Okay, let's take a look at the training and test losses. It's useful to plot them against the epochs:

In [45]:
fig, ax = plt.subplots(1, 1, figsize=(8,4))

ax.plot(np.arange(epochs), train_loss_all, label="training loss")
ax.plot(np.arange(epochs), test_loss_all, label="test loss")
ax.set_xlabel("Epochs")
ax.set_ylabel("Loss")
ax.legend()

<IPython.core.display.Javascript object>

<matplotlib.legend.Legend at 0x7f7b985a66a0>

That looks like a pretty reasonable curve, with both the training and the test loss decreasing at approximately the same rate.

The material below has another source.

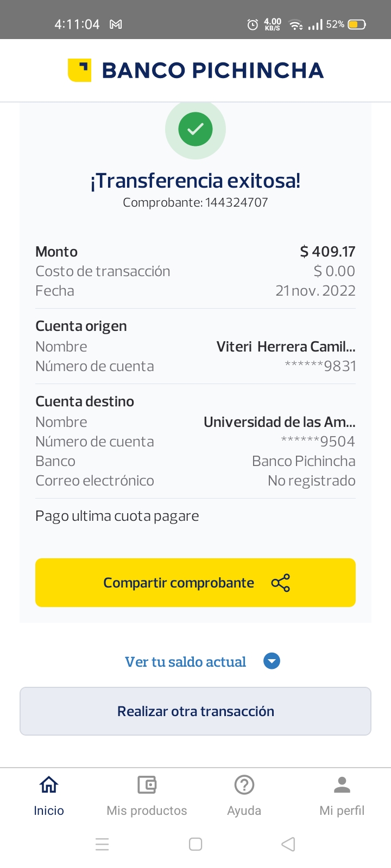The height and width of the screenshot is (868, 391).
Task: Tap the green success checkmark icon
Action: [x=196, y=129]
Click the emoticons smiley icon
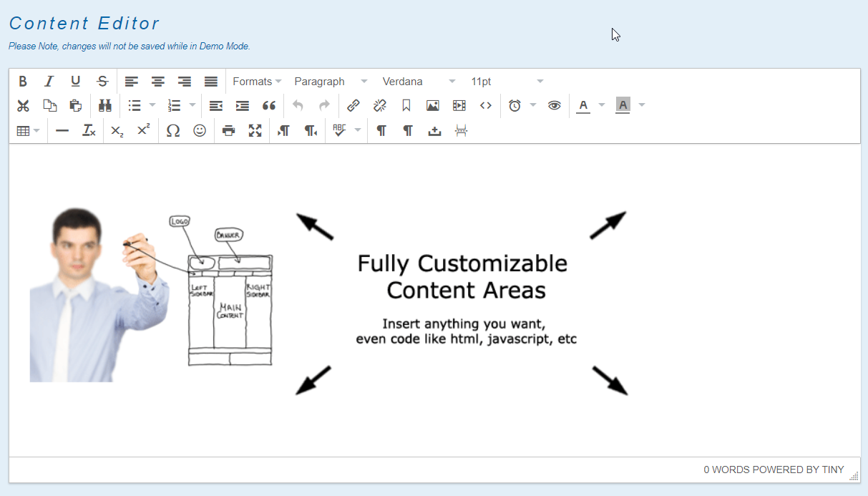868x496 pixels. point(200,130)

The loss itself isn't very helpful, but thankfully, we also printed out the accuracy above, which, at 97%, is pretty good! 

Let's take a look, though, at the true positive rate and the false negative rate: so we want to know the fraction of all fours that were classified as fours, and also the fraction of fours that were classified as not-fours.

For this, we can run just one iteration of the test loop function:

In [46]:
tel = test_loop(test_loader, model, loss, optimizer)

Test loss: 0.09933654591441154
Correctly classified samples: 4847.0
Accuracy: 0.9694


The total number of correctly classified examples is useful, but we are going to extract all of the predicted labels and also the true labels, and then we're going to use those to find the true positives and the true negatives:

In [48]:
y_pred_all = []
y_true_all = []

with torch.no_grad():
    for X, y in test_loader:
        y_pred = model(X)
        y_round = torch.round(y_pred)
        y_pred_all.extend(y_round)
        y = y.to(torch.float32)
        y_true_all.extend(y)

y_pred_all = torch.hstack(y_pred_all)
y_true_all = torch.hstack(y_true_all)

In [49]:
# true positives are all the samples where we predicted 1 and that have a true label 1
idx_tp = ((y_pred_all == 1) & (y_true_all == 1))
tp = idx_tp.sum()
print(f"The nunber of true positives : {tp}")

# true negatives are all the samples where we predicted 0 and have a true label of 0
idx_tn = ((y_pred_all == 0) & (y_true_all == 0))
tn = idx_tn.sum()
print(f"The number of true negatives : {tn}")


The nunber of true positives : 372
The number of true negatives : 4475


**Exercise**: Similarly to the true positives and true negatives calculates above, calculate the number of false negatives and false positives:

In [None]:
idx_fp =  # add your code for the false positives here
fp = idx_fp.sum()
print(f"The number of false positives : {fp}")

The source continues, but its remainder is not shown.